PROBLEM DETAILS >>
Copy each entry below unchanged; the images do not go in the copy.

MATERIAL FOR THE TASK Start Marker

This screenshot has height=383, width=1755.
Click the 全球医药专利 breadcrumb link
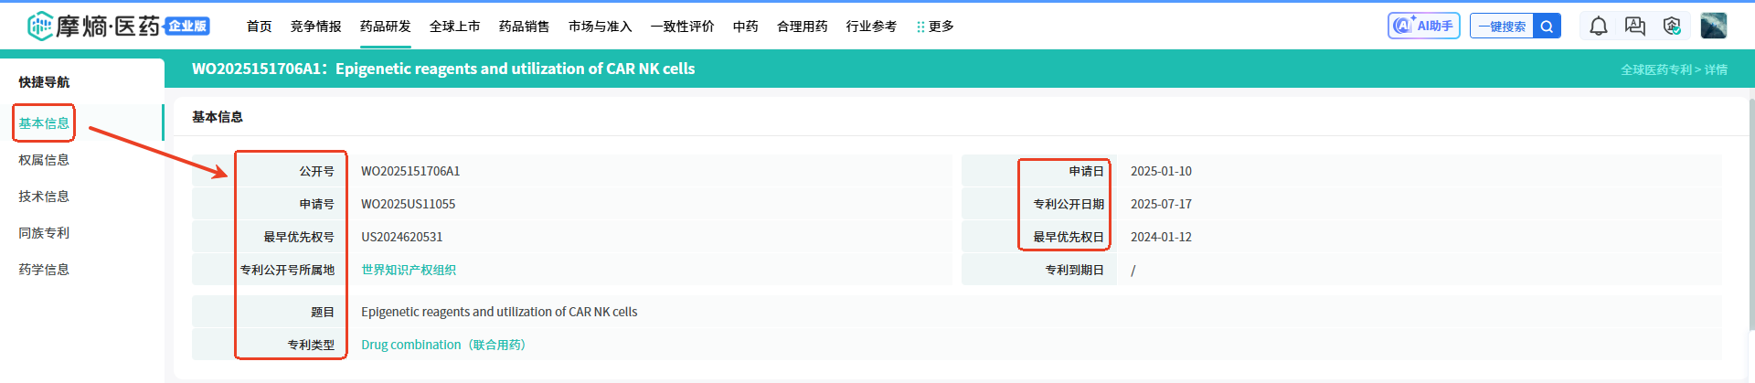coord(1655,69)
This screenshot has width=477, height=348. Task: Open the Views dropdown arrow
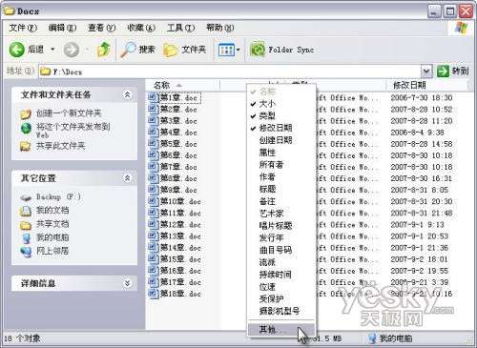(238, 50)
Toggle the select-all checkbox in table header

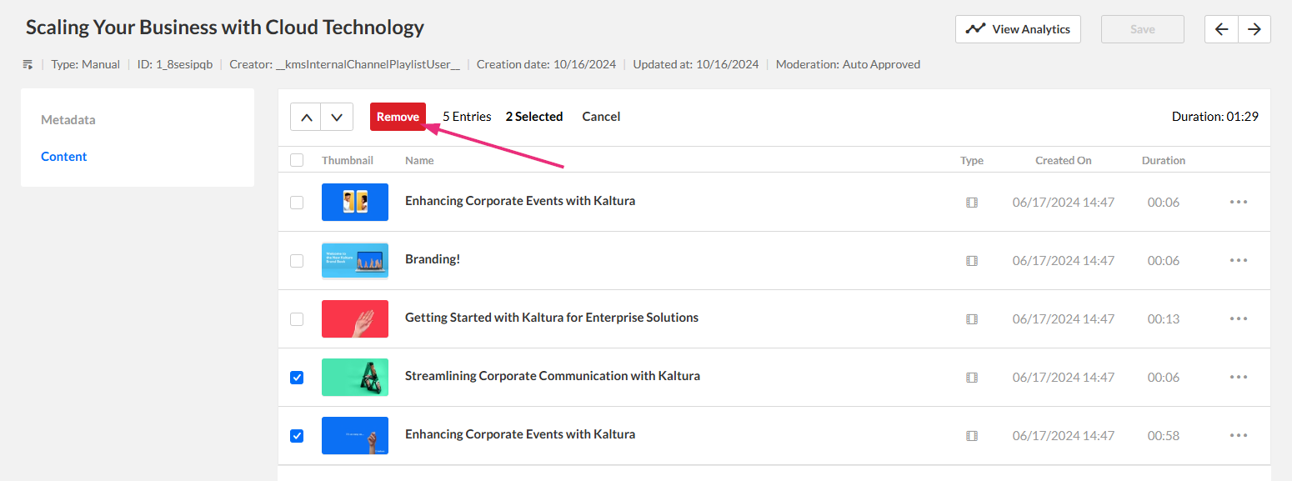tap(297, 160)
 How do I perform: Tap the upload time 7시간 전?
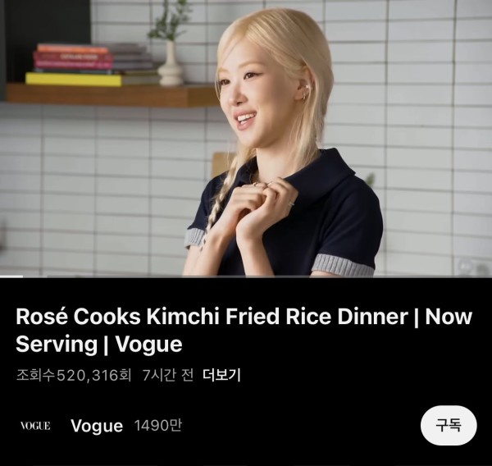click(x=167, y=375)
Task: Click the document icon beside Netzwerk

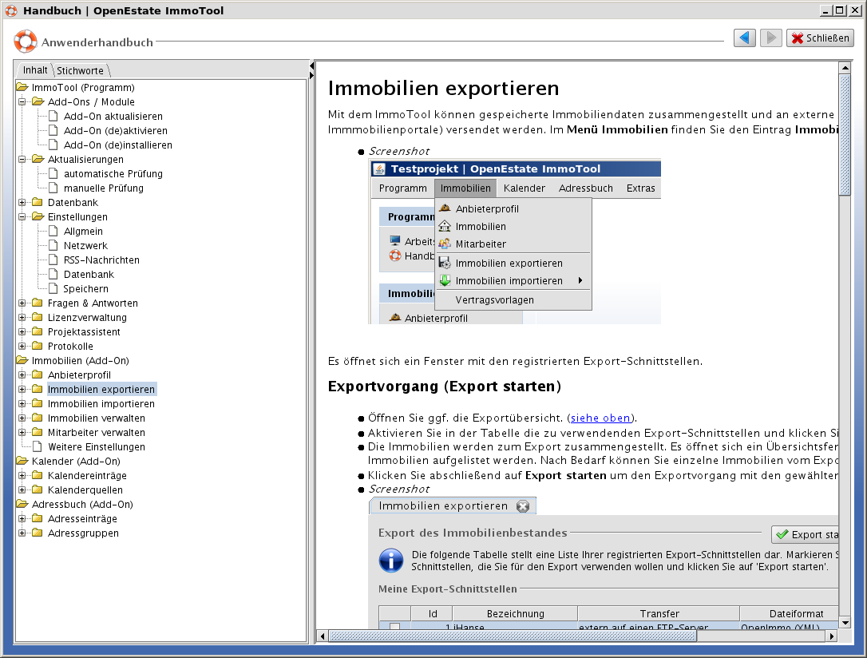Action: (53, 246)
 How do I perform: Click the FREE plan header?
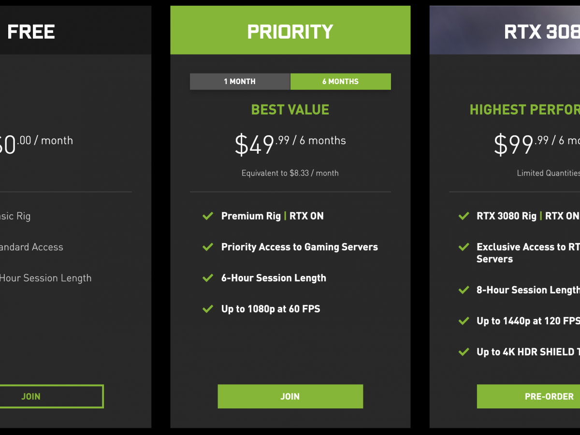tap(31, 32)
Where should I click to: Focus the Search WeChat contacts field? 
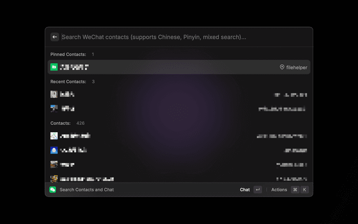185,37
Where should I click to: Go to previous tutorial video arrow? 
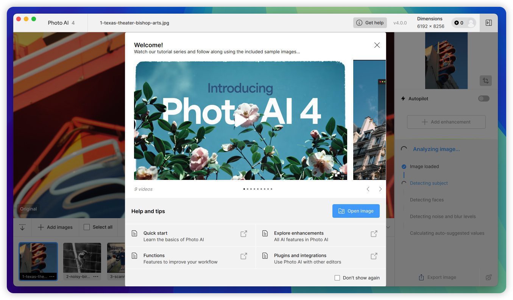pos(368,189)
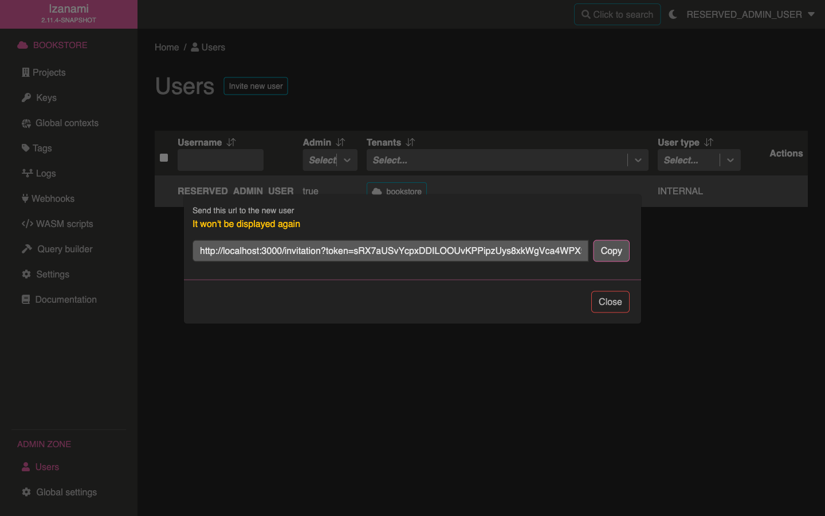The height and width of the screenshot is (516, 825).
Task: Expand the Admin filter dropdown
Action: coord(347,161)
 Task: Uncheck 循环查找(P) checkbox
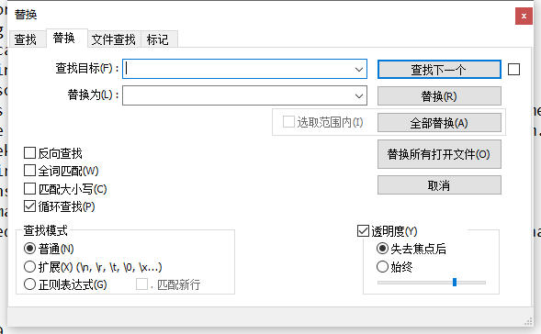pos(29,206)
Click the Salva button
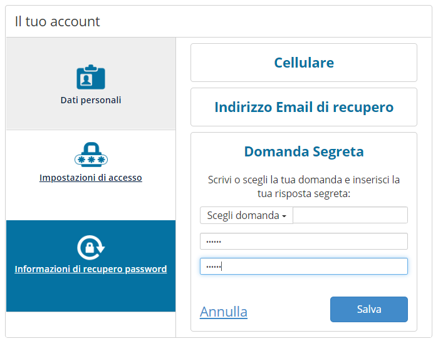The width and height of the screenshot is (438, 341). 369,310
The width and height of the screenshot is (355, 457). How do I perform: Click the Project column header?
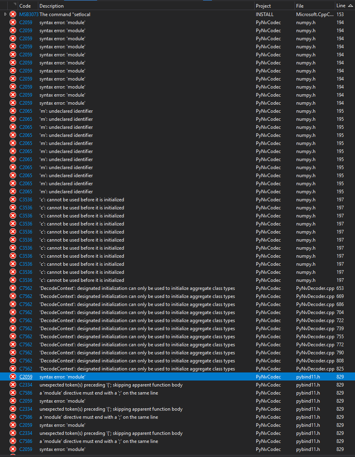pos(264,6)
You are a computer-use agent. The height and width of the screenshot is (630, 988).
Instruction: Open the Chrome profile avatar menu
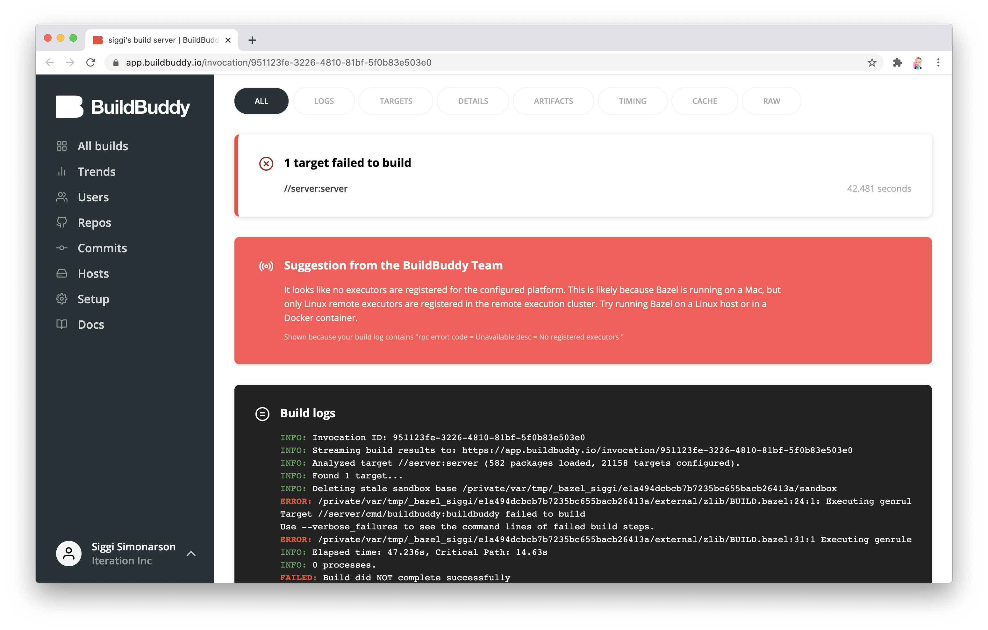[918, 62]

MATERIAL FOR THE TASK End Marker

SOLVED PROBLEM >>
This screenshot has height=383, width=1755.
Click the 全球医药专利 breadcrumb link
coord(1655,69)
This screenshot has width=477, height=348. Task: Open the Views dropdown arrow
(238, 50)
Toggle the select-all checkbox in table header

tap(297, 160)
 How do I perform: Tap the upload time 7시간 전?
click(x=167, y=375)
Task: Click the document icon beside Netzwerk

Action: (53, 246)
 How do I perform: Click the FREE plan header?
tap(31, 32)
Where should I click to: Focus the Search WeChat contacts field? 
185,37
Where should I click to: Go to previous tutorial video arrow? 
pos(368,189)
The height and width of the screenshot is (516, 825).
Task: Expand the Admin filter dropdown
Action: coord(347,161)
 Task: Uncheck 循环查找(P) checkbox
pos(29,206)
Click the Salva button
The width and height of the screenshot is (438, 341). 369,310
The width and height of the screenshot is (355, 457). How do I perform: Click the Project column header?
pos(264,6)
You are a computer-use agent. The height and width of the screenshot is (630, 988).
Instruction: Open the Chrome profile avatar menu
[918, 62]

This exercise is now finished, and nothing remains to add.